*Task description*:
With pictures left out, return only the lines from the line containing "Increase Tol. H.E. with up arrow" through the end of the material below, both included.

(Data section)

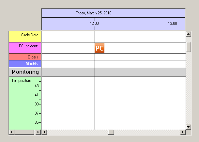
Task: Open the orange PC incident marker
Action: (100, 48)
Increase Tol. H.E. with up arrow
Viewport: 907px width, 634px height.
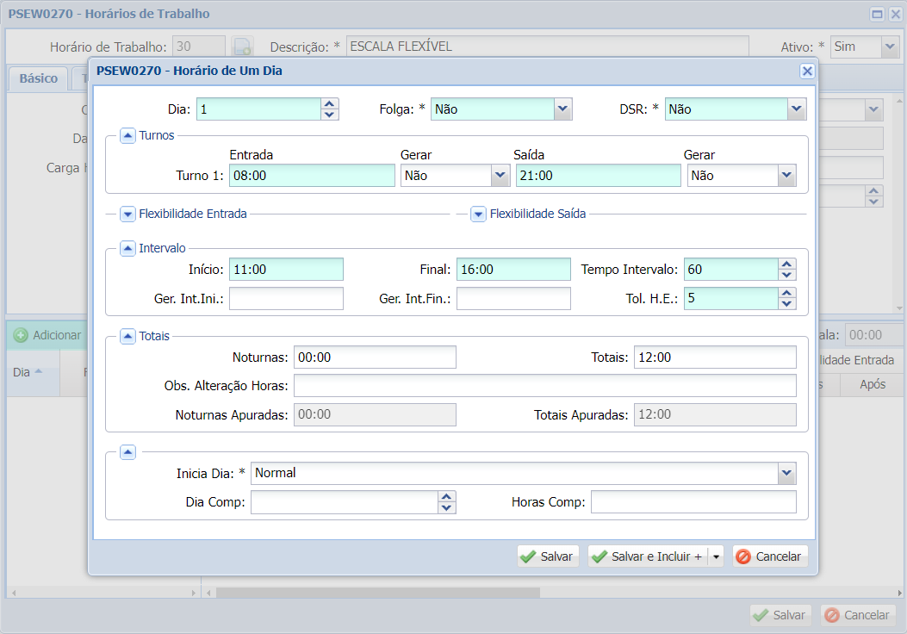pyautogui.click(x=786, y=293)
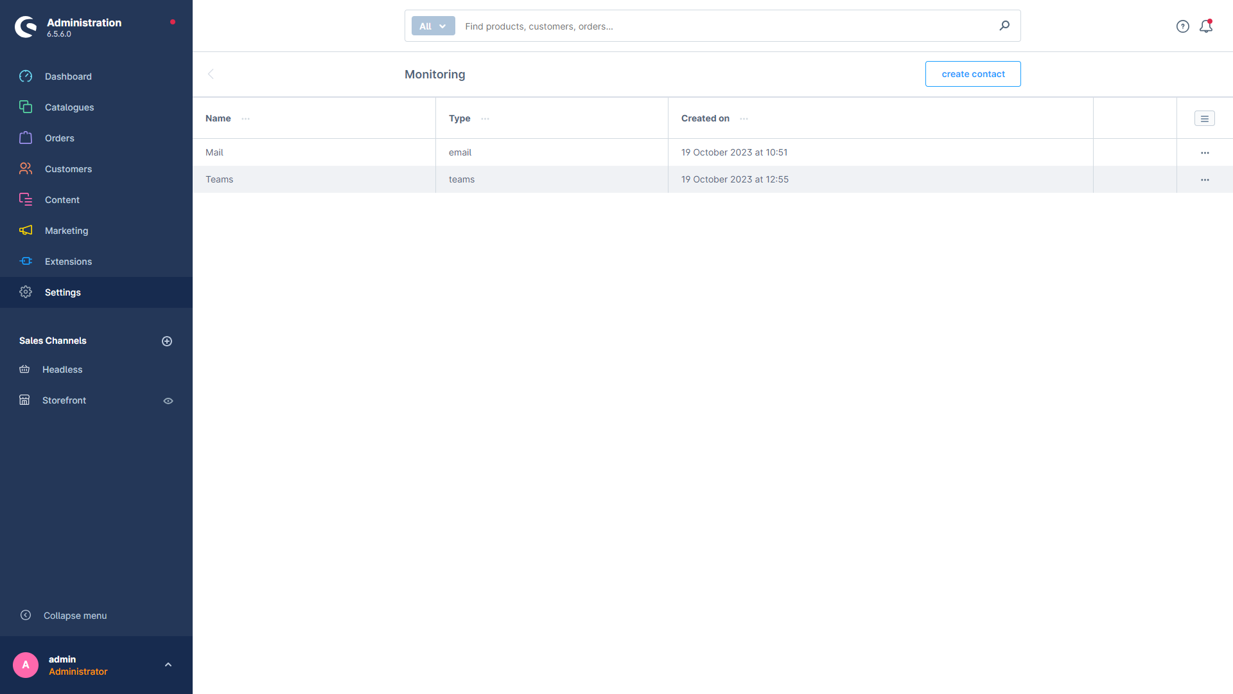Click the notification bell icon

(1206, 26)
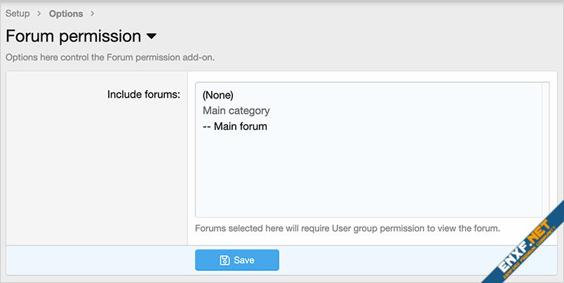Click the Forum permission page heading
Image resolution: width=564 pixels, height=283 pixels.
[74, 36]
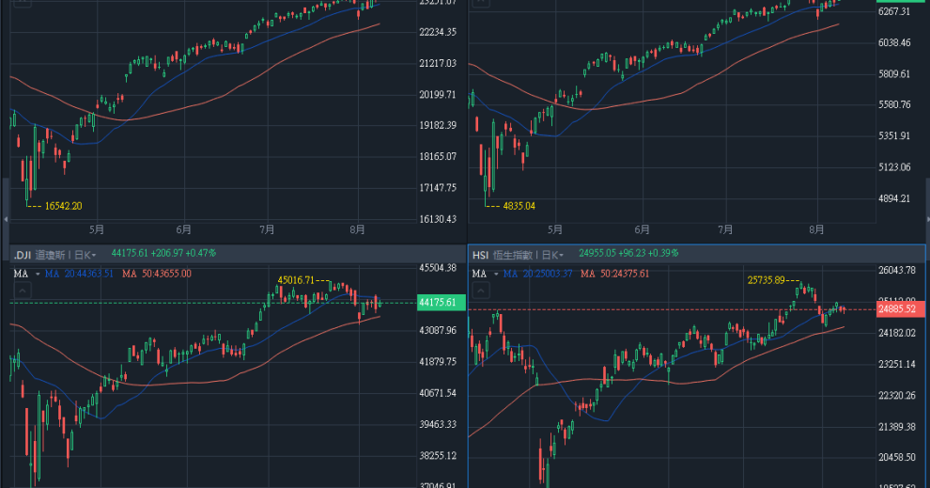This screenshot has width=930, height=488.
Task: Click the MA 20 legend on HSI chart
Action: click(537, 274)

(End Data section)

*Finished exercise*:
Increase Tol. H.E. with up arrow
Viewport: 907px width, 634px height.
pyautogui.click(x=786, y=293)
Click the notification bell icon

(1206, 26)
Click the Forum permission page heading
Image resolution: width=564 pixels, height=283 pixels.
[74, 36]
This screenshot has width=930, height=488.
Task: Click the MA 20 legend on HSI chart
Action: click(537, 274)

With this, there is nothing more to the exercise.